Thanks for coming by, always nice to add support for a new platform.

singalen commented 2 years ago

Thanks to you!

Should I submit a pile of bugs for missing game logic, or just implement some when I feel like it? I see a number of issues with the basics.

BTW, what is your approach - do you translate original GameMaker code to C++ or reimplement it anew, or combined - reuse the same logic but in a new program structure?

dbeef commented 2 years ago

Should I submit a pile of bugs for missing game logic, or just implement some when I feel like it?

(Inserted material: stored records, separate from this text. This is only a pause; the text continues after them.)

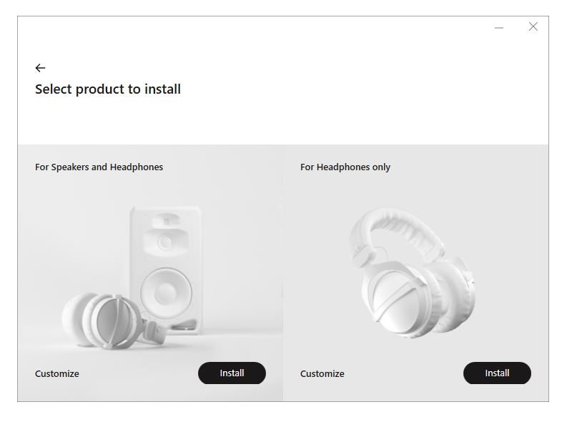Open Customize for Speakers and Headphones

(x=57, y=374)
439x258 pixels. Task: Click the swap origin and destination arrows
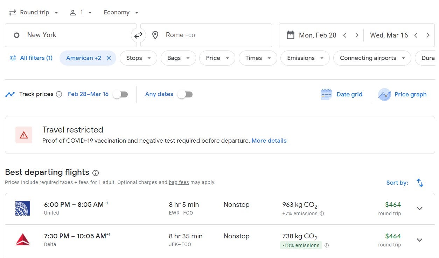pyautogui.click(x=139, y=35)
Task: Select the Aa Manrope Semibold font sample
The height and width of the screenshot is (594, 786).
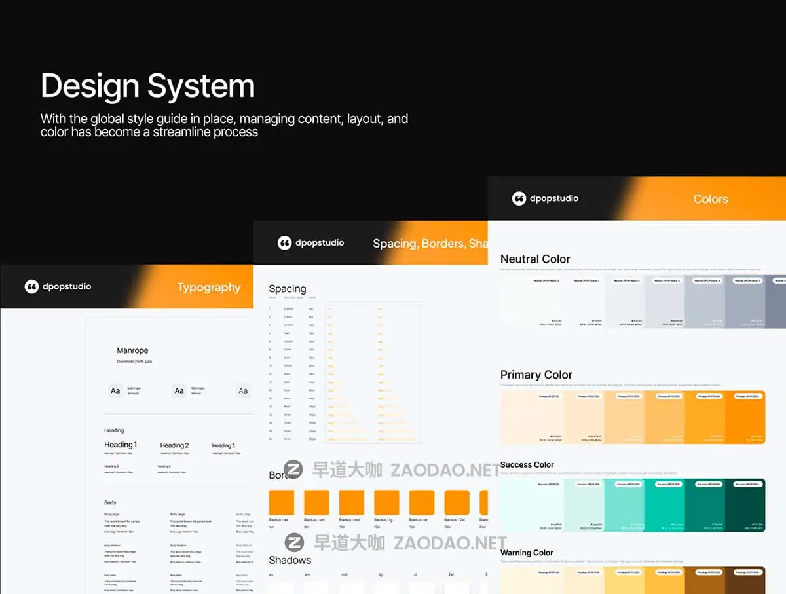Action: click(x=115, y=391)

I see a number of issues with the basics.

Yeah, please post an issue (or issues) so to keep track of what's being done right now.

BTW, what is your approach - do you translate original GameMaker code to C++ or reimplement it anew, or combined - reuse the same logic but in a new program structure?

When implementing some functionality it was always easier to do it in a "close enough" way, maybe sometimes running the original game to observe some AI behaviour in practice (i.e noticing that shopkeeper starts following main-dude when he grabs something, then trying to implement it in my codebase), but in general, logics I re-implemented were simple enough, and I have this notion that attention to details can be left for the days when the game is overall feature-complete ;)

Note - I want to re-work damage system internals some day (but before end of year) as it is right now overly complicated to use with each damage type being a separate component, just in case you feel distaste in how it's currently implemented.

dbeef commented 2 years ago

Just to finish my thoughts on the second question - when setting up the framework around which the game is implemented, designing systems and components (as in ECS), I didn't try to mimic the design/structure/abstraction of original sources. With different language and tools to use, it's more practical doing it from scratch, not looking back how it's done there.

When implementing specific logics of some AI - original sources actually could be useful, but see the comment before.

singalen commented 2 years ago

Got it, thanks! Brace for an influx of issues.